Although discovered late in the 16th century, it was the mid-18th century before archeologists began excavations and learned that the ruins were of Pompeii.
“Pompeii as an archaeological site is the longest continually excavated site in the world,” Steven Ellis, co-director of the Pompeii Archaeological Research Project: Porta Stabia, told National Geographic.
At Pompeii, archeologists can “trace the history of Italic and Roman domestic architecture for at least four centuries. The earliest houses date from the first Samnite period (4th–3rd century BCE).” Houses can provide insight into “social, economic, religious, and political life.”

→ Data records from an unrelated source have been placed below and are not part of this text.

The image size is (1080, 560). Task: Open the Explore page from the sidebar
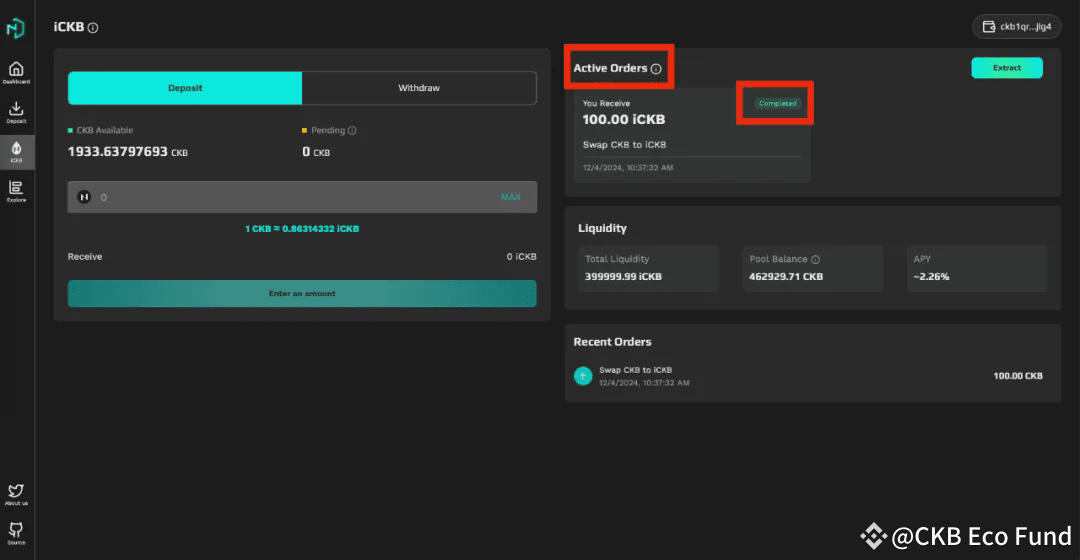[16, 189]
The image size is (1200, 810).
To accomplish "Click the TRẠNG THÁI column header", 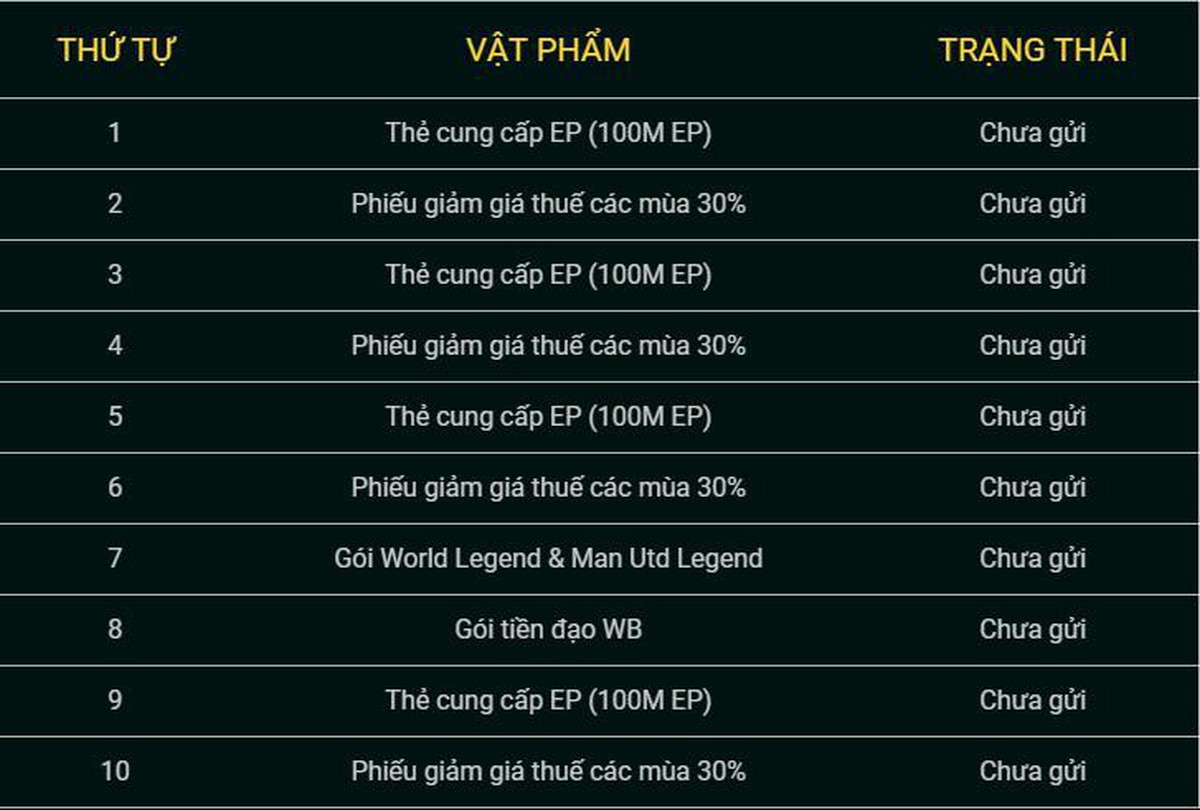I will point(1032,50).
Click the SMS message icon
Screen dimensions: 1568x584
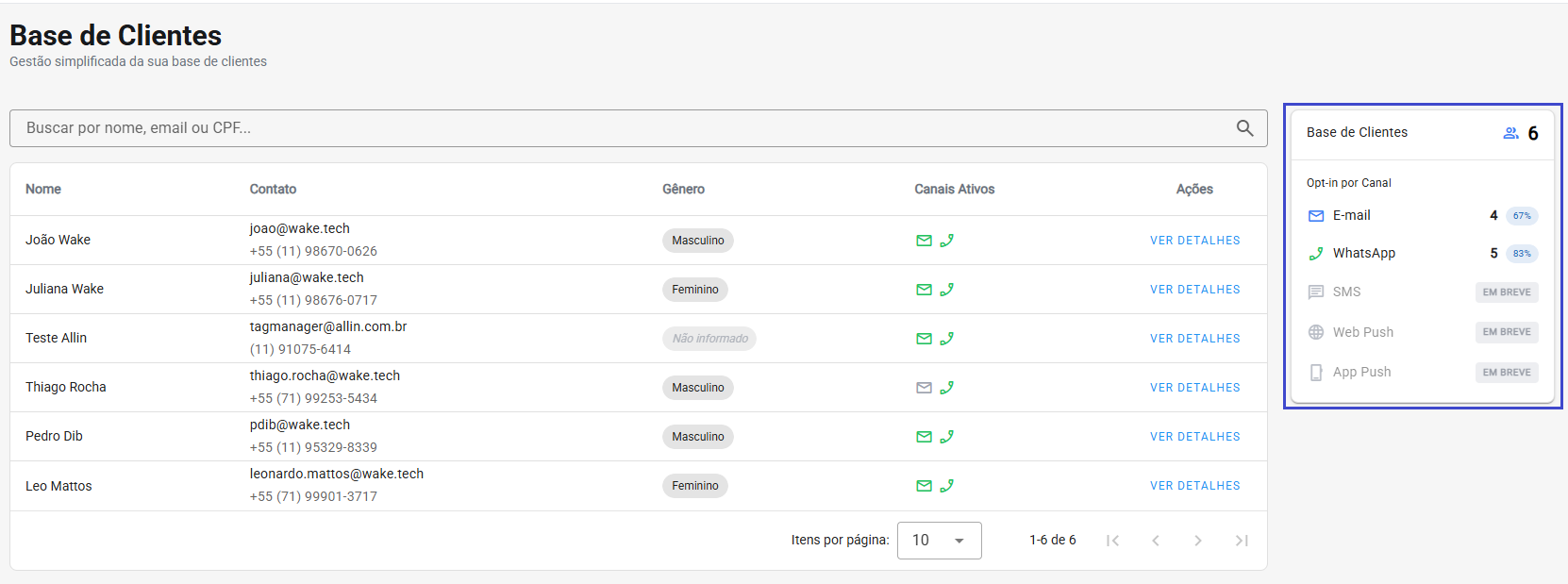(x=1316, y=292)
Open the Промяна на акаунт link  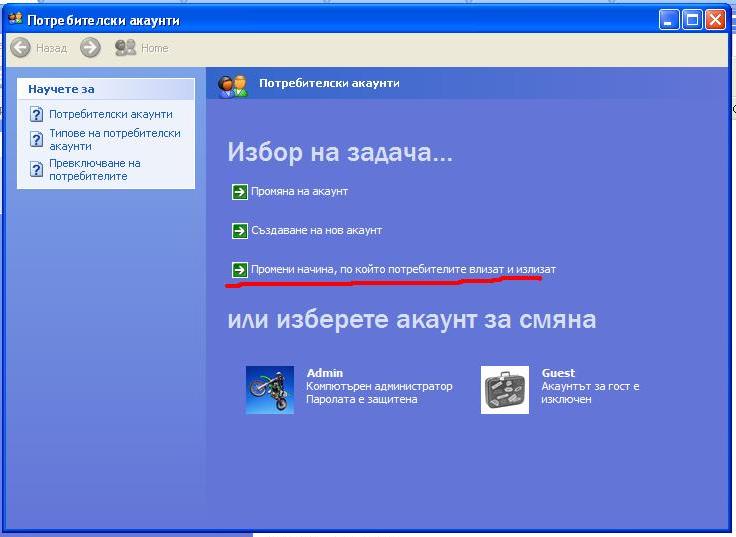click(299, 191)
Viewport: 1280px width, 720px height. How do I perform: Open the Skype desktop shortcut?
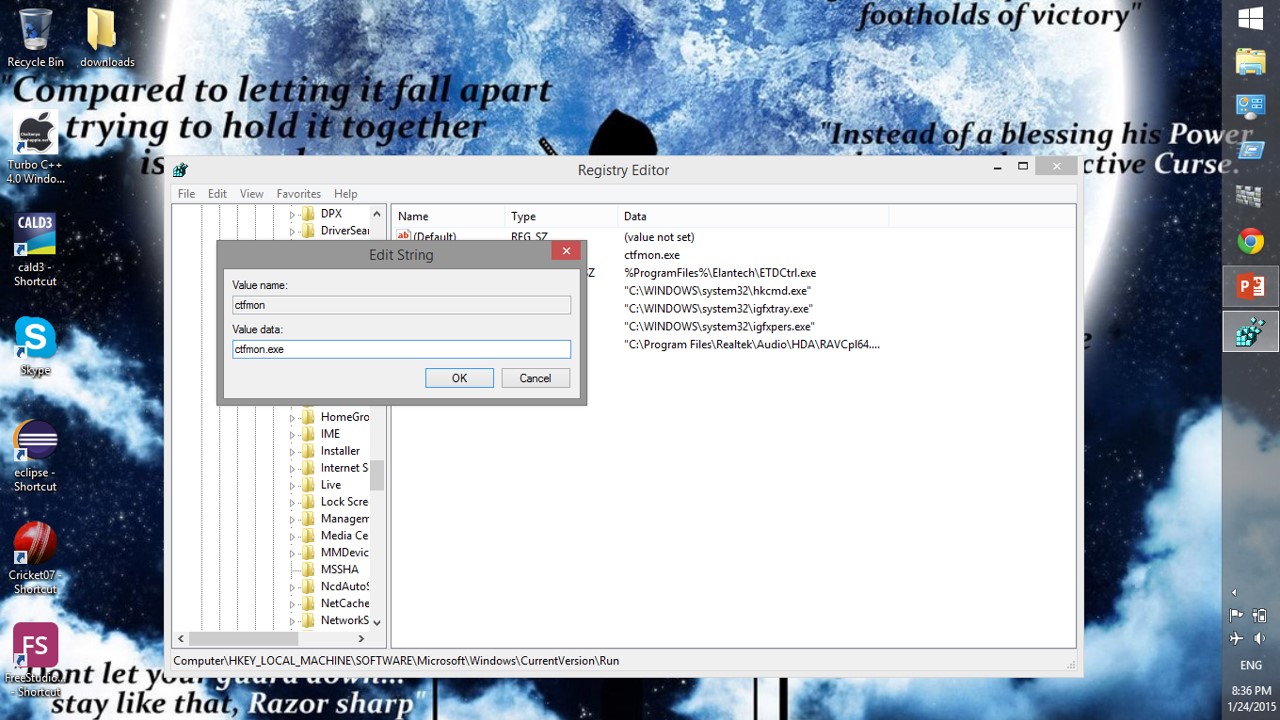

The excavations have become a tourist magnet. Bustling crowds and the excitement of a peek at such an ancient culture can mask risks. Vesuvius is the only active volcano in mainland Europe and one of the most dangerous volcanoes on the planet.
About 3,800 years ago (Bronze Age), after a massive eruption, lava and ash from Vesuvius smothered the area of present-day Naples with deposits that are four meters thick.
With the size of any future eruption in doubt, and a public more concerned about day-to-day problems such as traffic and crime, mitigating the hazard of Vesuvius is an enormous task shared by researchers and the civil authorities.
Bioarchaeology is a recent field of study focused on an area of the world lost for centuries, a field where a two-month difference matters.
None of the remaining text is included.